La pérdida de empleos directos en estos rubros genera un efecto cascada sobre proveedores locales y servicios conexos. Un transportista que cierra operaciones deja sin ingresos a talleres mecánicos y estaciones de servicio, mientras que un ganadero que abandona su actividad reduce la demanda de forraje y equipo veterinario. Estos encadenamientos no siempre aparecen en las estadísticas inmediatas, pero erosionan la base fiscal municipal y estatal con el paso de los meses.

Impacto en la atracción de capital

La percepción de inseguridad territorial influye en las decisiones de inversión cuando los empresarios evalúan la continuidad de operaciones. Proyectos de ampliación o nuevas instalaciones requieren certidumbre sobre la protección de activos y personal; la ausencia de esa garantía desplaza recursos hacia entidades con mejores indicadores de denuncia y judicialización. Aunque algunas empresas medianas logran mantener operaciones mediante acuerdos informales de protección, esta práctica eleva los costos y reduce la competitividad frente a competidores que operan en entornos más estables.

Riesgos de extorsión para economía zacatecana

El cierre de negocios familiares también altera la estructura demográfica de comunidades rurales. Familias que dependen de un comercio o taller migran hacia zonas urbanas o hacia otros estados, lo que reduce la demanda de servicios públicos locales y complica la planeación de infraestructura educativa o de salud. Este desplazamiento interno, aunque menos visible que la migración internacional, modifica el perfil productivo de municipios que antes contaban con una base económica diversificada.

Desafíos para la denuncia y la justicia

El dato de que cerca del 97 por ciento de las extorsiones no se denuncian introduce un factor de incertidumbre en cualquier estrategia de contención. Cuando las víctimas perciben que las investigaciones no avanzan o que la protección es insuficiente, el silencio se convierte en la opción más racional a corto plazo. Esta dinámica impide que las autoridades obtengan información oportuna sobre rutas de pago y estructuras de control territorial, lo que a su vez retrasa la judicialización de casos y mantiene altos niveles de impunidad.

La falta de confianza en el sistema también afecta la colaboración entre sectores productivos y gobierno. Organizaciones empresariales que podrían aportar datos sobre patrones de extorsión dudan en compartirlos si consideran que la información puede filtrarse o que no derivará en acciones concretas. Sin esa retroalimentación, las políticas de inteligencia pierden precisión y los operativos se concentran en zonas ya identificadas, dejando vacíos que los grupos delictivos aprovechan para expandir su alcance.

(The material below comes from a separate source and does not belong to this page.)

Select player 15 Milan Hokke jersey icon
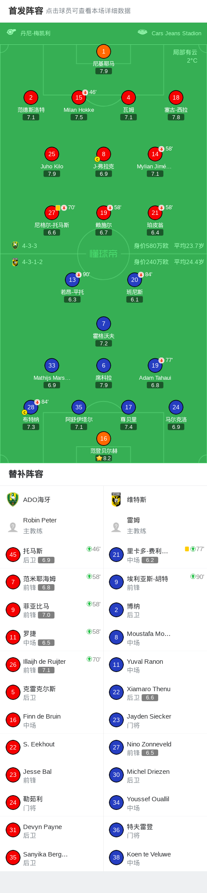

Escenarios de mediano y largo plazo

Si las investigaciones actuales logran vincular los homicidios recientes con redes de extorsión y se judicializan de manera efectiva, podría generarse un efecto disuasorio temporal que reduzca la frecuencia de cobros. Sin embargo, la reconfiguración de grupos delictivos y la posible aparición de nuevas estructuras de control territorial representan riesgos que no desaparecen con operaciones puntuales. La experiencia en otras entidades muestra que la reducción de un tipo de extorsión puede dar paso a modalidades más encubiertas, como el cobro por protección a través de intermediarios o el control de cadenas de suministro.

El fortalecimiento de mecanismos de protección a denunciantes y la mejora en la integración de carpetas de investigación constituyen pasos necesarios, pero su efectividad depende de la coordinación sostenida entre fiscalía estatal, policías municipales y actores productivos. Cuando esta coordinación se interrumpe por cambios administrativos o falta de recursos, los avances previos tienden a revertirse con rapidez. La estabilidad institucional, más que cualquier operación aislada, determina si la tendencia de aumento en denuncias se estabiliza o continúa su trayectoria ascendente.

La recuperación económica de Zacatecas requerirá que las acciones contra la extorsión se midan no solo por el número de detenidos, sino por la reducción efectiva de pagos ilícitos y la reapertura de negocios cerrados. Los indicadores de inversión y empleo en los sectores más afectados proporcionarán señales más claras sobre si las medidas adoptadas logran revertir el deterioro actual o si persisten condiciones que limitan el crecimiento regional.